* [TASK REQUIREMENTS]
Only the lines from the one containing "Task: Open the dropdown arrow beside 星火计划" through the one containing "Task: Click the Email column header" should be printed, exactly as they appear below, with both ends included.

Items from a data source

↓

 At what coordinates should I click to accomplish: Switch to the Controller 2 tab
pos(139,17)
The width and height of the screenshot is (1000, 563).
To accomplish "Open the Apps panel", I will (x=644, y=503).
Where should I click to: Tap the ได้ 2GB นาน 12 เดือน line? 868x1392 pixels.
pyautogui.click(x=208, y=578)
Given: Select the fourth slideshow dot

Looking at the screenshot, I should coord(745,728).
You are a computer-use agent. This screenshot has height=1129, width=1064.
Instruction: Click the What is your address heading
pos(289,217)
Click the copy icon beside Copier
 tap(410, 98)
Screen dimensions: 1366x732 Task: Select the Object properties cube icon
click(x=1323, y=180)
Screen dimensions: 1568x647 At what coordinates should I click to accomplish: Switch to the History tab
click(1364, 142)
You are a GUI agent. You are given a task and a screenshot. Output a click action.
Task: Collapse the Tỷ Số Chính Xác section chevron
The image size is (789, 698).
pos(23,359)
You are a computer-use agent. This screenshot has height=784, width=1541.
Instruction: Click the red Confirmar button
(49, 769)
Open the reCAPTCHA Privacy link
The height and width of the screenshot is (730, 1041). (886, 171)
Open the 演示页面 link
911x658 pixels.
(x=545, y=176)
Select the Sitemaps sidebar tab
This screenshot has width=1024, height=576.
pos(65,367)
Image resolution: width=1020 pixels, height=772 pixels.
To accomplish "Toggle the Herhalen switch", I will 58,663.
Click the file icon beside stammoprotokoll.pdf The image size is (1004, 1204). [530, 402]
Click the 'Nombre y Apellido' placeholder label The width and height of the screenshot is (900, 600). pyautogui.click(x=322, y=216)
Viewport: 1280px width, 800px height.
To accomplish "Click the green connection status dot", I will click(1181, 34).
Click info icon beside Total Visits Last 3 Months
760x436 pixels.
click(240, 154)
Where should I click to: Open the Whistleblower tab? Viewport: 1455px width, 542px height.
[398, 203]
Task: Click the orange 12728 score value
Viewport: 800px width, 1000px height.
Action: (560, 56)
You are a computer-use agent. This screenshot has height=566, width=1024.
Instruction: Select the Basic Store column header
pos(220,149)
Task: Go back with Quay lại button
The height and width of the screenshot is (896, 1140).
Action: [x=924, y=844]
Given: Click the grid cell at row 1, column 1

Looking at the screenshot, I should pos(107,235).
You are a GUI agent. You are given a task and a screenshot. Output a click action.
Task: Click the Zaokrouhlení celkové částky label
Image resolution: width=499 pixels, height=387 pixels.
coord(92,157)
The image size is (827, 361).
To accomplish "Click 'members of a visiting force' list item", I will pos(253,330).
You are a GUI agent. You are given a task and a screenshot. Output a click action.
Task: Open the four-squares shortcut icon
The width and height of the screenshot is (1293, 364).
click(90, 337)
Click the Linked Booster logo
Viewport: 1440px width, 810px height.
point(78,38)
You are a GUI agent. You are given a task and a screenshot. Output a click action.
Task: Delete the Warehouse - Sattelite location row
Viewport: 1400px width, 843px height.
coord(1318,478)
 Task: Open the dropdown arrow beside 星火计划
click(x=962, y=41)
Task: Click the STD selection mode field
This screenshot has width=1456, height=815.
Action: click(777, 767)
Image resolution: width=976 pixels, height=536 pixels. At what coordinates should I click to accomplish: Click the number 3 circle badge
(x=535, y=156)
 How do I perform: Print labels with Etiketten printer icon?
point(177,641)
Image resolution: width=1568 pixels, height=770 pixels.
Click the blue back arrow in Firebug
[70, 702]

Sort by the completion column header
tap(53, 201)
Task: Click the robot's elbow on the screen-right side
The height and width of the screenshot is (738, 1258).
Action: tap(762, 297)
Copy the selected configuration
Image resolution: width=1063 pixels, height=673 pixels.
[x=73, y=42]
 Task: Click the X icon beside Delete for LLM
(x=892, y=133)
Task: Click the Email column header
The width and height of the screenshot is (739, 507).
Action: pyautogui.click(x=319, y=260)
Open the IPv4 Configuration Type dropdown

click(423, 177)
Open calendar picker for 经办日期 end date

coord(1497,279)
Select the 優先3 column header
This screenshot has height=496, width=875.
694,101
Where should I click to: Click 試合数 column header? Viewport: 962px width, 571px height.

↑

* [SOLUTION]
 Task: Open the dropdown arrow beside 星火计划
click(x=962, y=41)
Task: Click the STD selection mode field
This screenshot has width=1456, height=815.
Action: click(777, 767)
Image resolution: width=976 pixels, height=536 pixels. At what coordinates should I click to accomplish: Click the number 3 circle badge
(x=535, y=156)
 How do I perform: Print labels with Etiketten printer icon?
point(177,641)
Image resolution: width=1568 pixels, height=770 pixels.
Click the blue back arrow in Firebug
[70, 702]

Sort by the completion column header
tap(53, 201)
Task: Click the robot's elbow on the screen-right side
The height and width of the screenshot is (738, 1258).
Action: tap(762, 297)
Copy the selected configuration
Image resolution: width=1063 pixels, height=673 pixels.
[x=73, y=42]
 Task: Click the X icon beside Delete for LLM
(x=892, y=133)
Task: Click the Email column header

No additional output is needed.